Journal: Studium : Tijdschrift voor Wetenschaps- en Universiteits-Geschiedenis
ISSN 1876-9055

Volume: 4;
Issue: 1;
Start page: 31;
Date: 2012;
Original page

ABSTRACT
  The ‘National Philologies’ and the History of Discipline Formation in the HumanitiesThe start of discipline formation in the 'national philologies' (such as 'English Language and Literature', 'Germanistik', etc.) is often considered to have taken place around the middle of the nineteenth century. At that time, the German philological school of scholars such as Jacob Grimm gained influence at universities all over Europe. Meticulous analysis of the oldest (medieval) texts, as well as rigorous application of the methods of historical-comparative linguistics in editing these texts, became the norm and the nec plus ultra of philology. Other forms of academic and scholarly attention to national literature – e.g. the study of the history of literature in post-medieval and modern times – were from then on looked down upon as mere hobbies, made obsolete by the 'modern', 'truly scientific' methods of the German school. The case of the 'national philologies' thus seems to corroborate the common idea that discipline formation in science consists mainly of a process of specialization and differentiation. However, an overview of the history of 'Neerlandistiek' (the academic study of Dutch Language and Literature) over the course of the nineteenth century suggests that the success of German School's methods was in fact but a temporary episode. In the history of 'national philologies' such as the 'Neerlandistiek', episodes of specialization seem to alternate with episodes in which the main emphasis is not on special ization but on extension of the scope, on integration of elements from other disciplines, and on reinforcement of the ties with social institutions such as the education system.
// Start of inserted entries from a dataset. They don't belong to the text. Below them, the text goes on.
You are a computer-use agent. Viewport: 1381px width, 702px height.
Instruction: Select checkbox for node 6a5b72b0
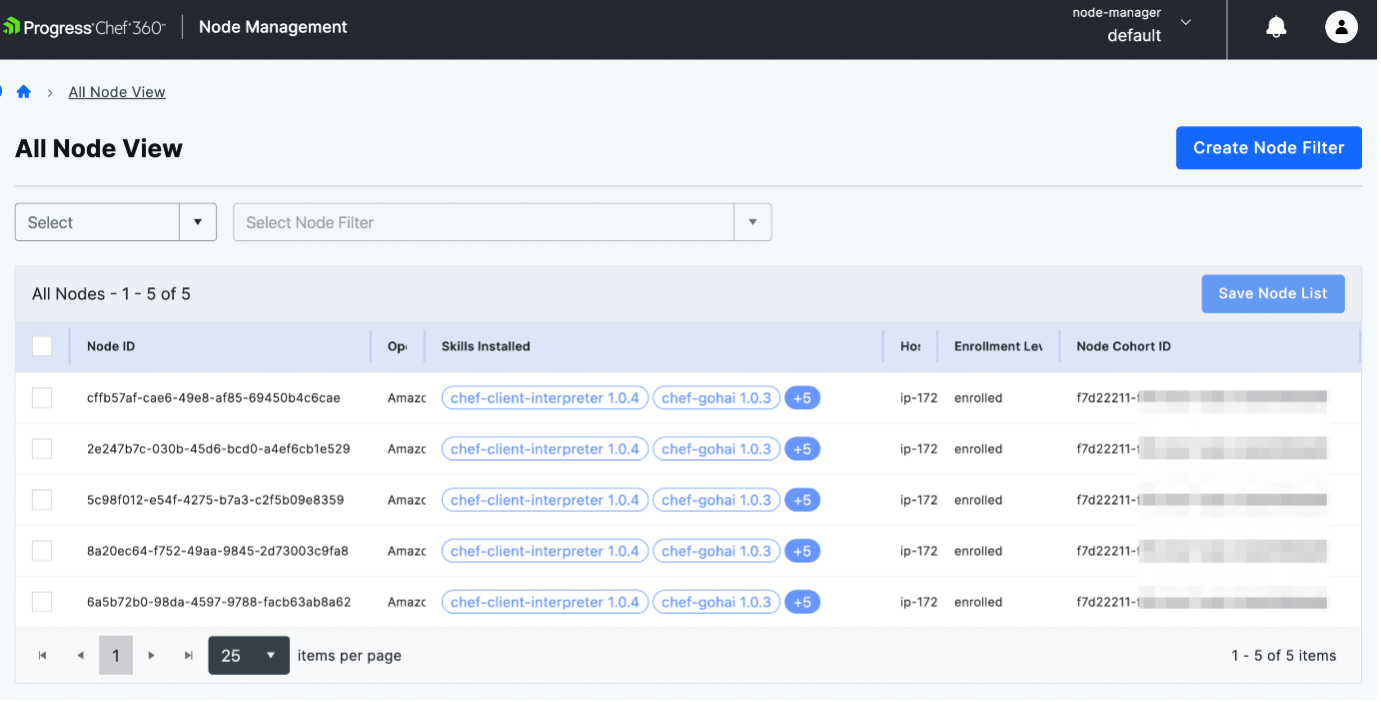(x=42, y=602)
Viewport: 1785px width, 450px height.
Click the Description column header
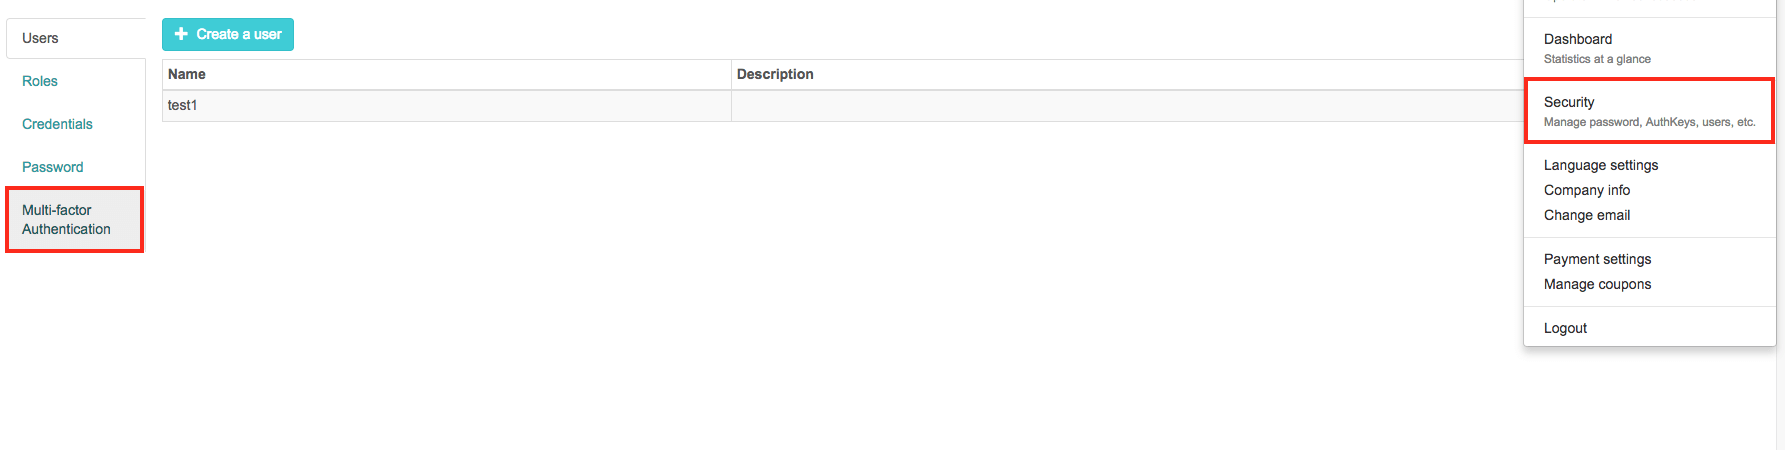[x=775, y=74]
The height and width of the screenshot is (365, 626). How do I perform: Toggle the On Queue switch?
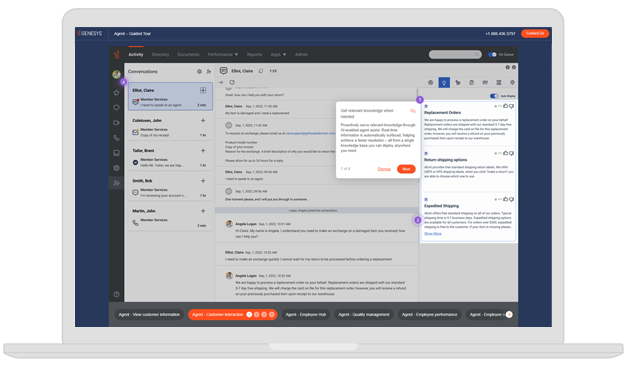coord(492,54)
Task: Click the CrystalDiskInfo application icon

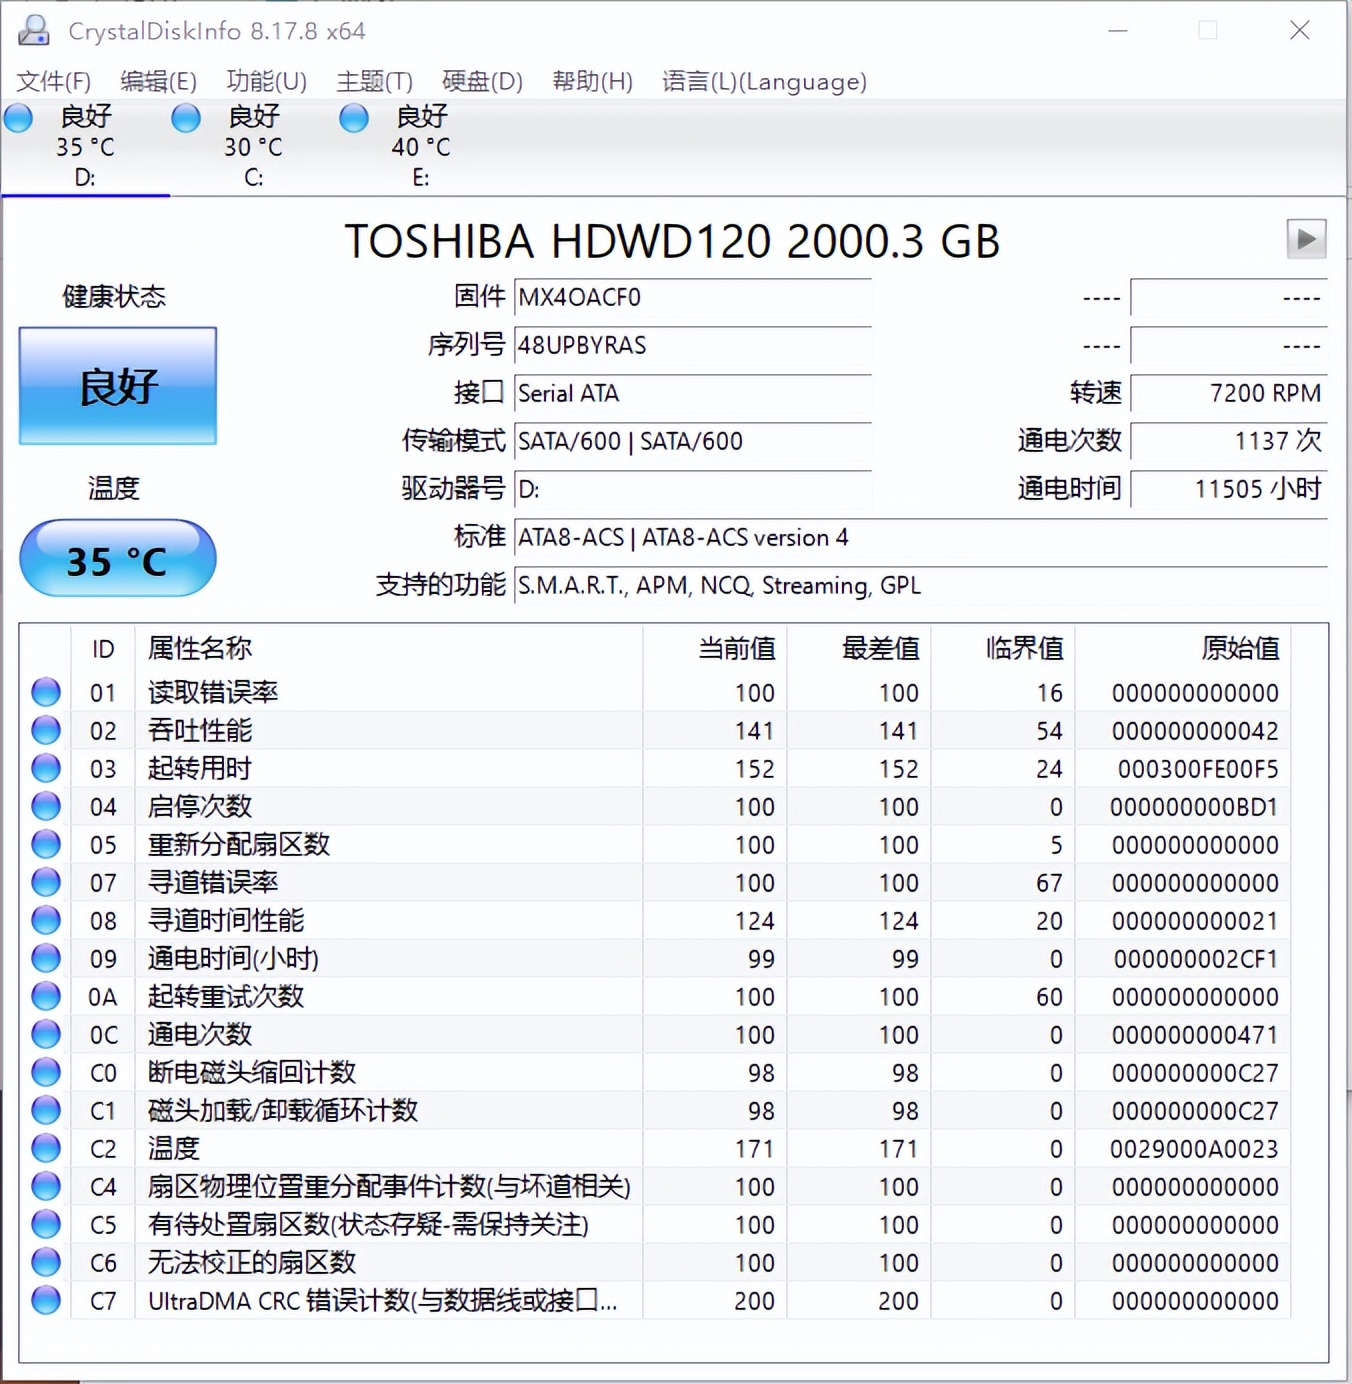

Interdisciplinarity is not a new phenomenon but can already be found in the days of the discipline's origin in Holland. Back then, the first professors of 'Dutch Rhetorics' around 1800 rapidly expanded their specialist studies into the study of 'Dutch language and literature' in the broadest possible sense. Phenomena such as these seem to apply more generally to the process of discipline formation in the humanities. The fact that disciplines such as the 'national philologies' still exist, suggests that specialization, differentiation and 'boundary wars' are not the only road to scientific legitimacy. Extension of the scope, (re)unification with other disciplines and intense communication with social systems inside and outside university are at least as important.